The Mono project is adopting code from Microsoft, such as the JSON engine and part of the ASP.NET Web Stack. That’s because Microsoft has released ASP.NET Web API and ASP.NET Web Pages (also known as Razor) as open source under the Apache 2.0 license. That’s in addition to ASP.NET MVC, which was already available to the open-source community.
Miguel de Icaza, CTO of Xamarin and founder of Mono, said that he is working to contribute back to the ASP.NET Web Stack, as well as adapt parts of Microsoft’s code into Mono. For example, he cited the JavaScript Object Notation stack. “As of today, we replaced our System.Json implementation (which was originally built for Moonlight) and replaced it with Microsoft’s implementation,” he wrote in his blog.
“Our GitHub copy will contain mostly changes to integrate the stack with Mono,” de Icaza added. “If there are any changes worth integrating upstream, we will submit the code directly to Microsoft for inclusion.”
Mono in the past had to rebuild all of the ASP.NET components from scratch, which was a long and laborious process, he said. Now that the Web Stack is available on Microsoft’s hosted Git repository, it is a lot easier for Xamarin and other development organizations to contribute to—and learn from—the code.

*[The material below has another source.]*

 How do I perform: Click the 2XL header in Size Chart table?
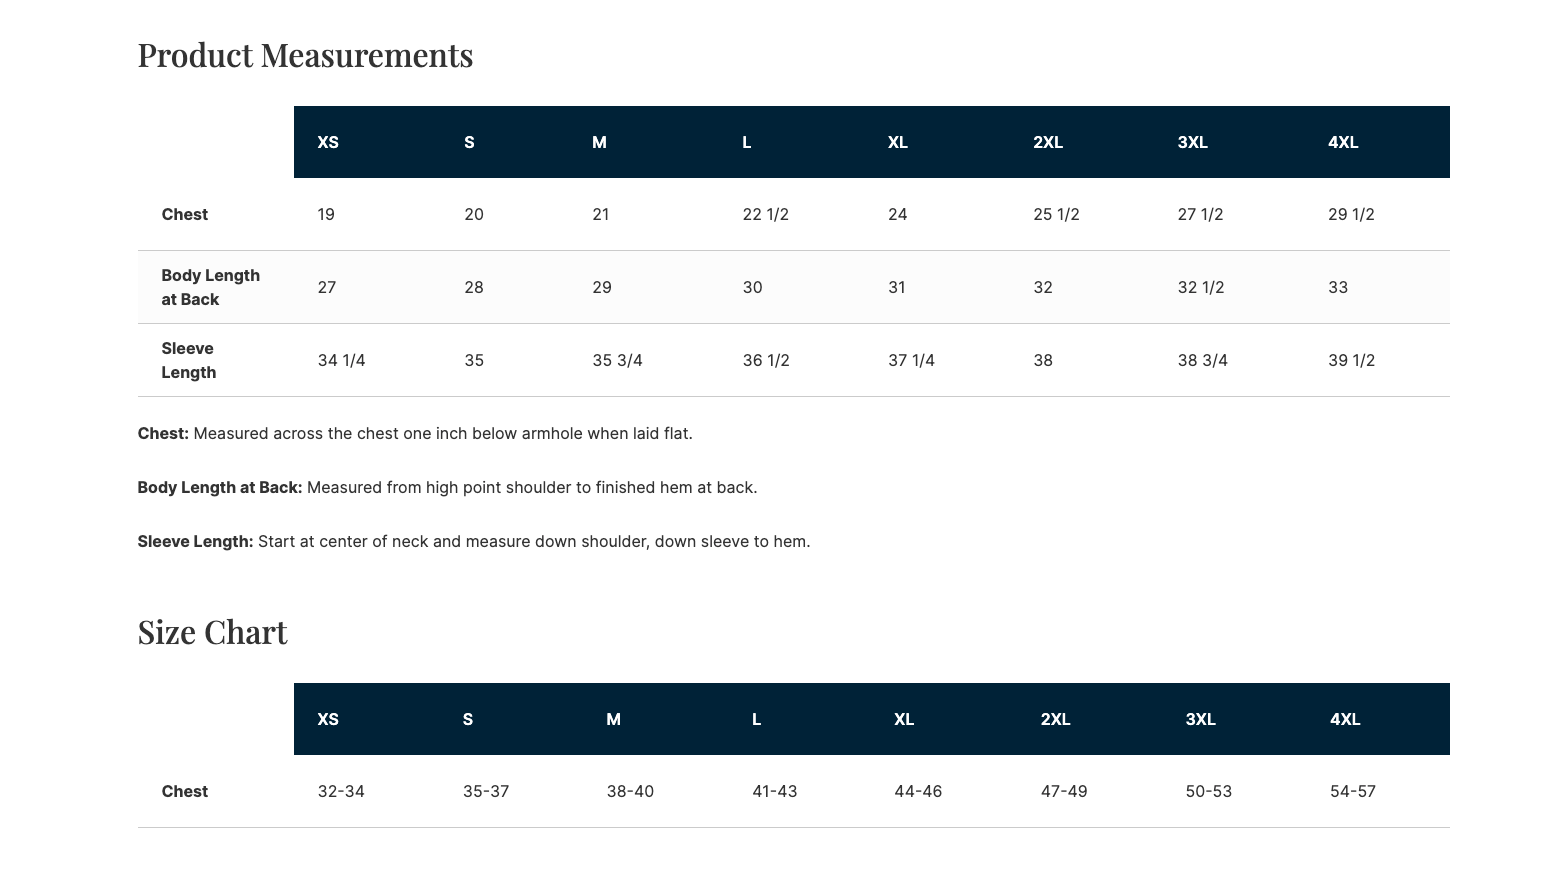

According to de Icaza, anyone with a GitHub account or access to other Git servers can sync the code and offer commits to Microsoft. This enables developers working in distributed teams, or those who simply want to add a feature or tweak an existing feature, to contribute to it effortlessly. Even if Microsoft doesn’t accept all the commit requests into the main code line, these requests are logged in the individual Git repositories.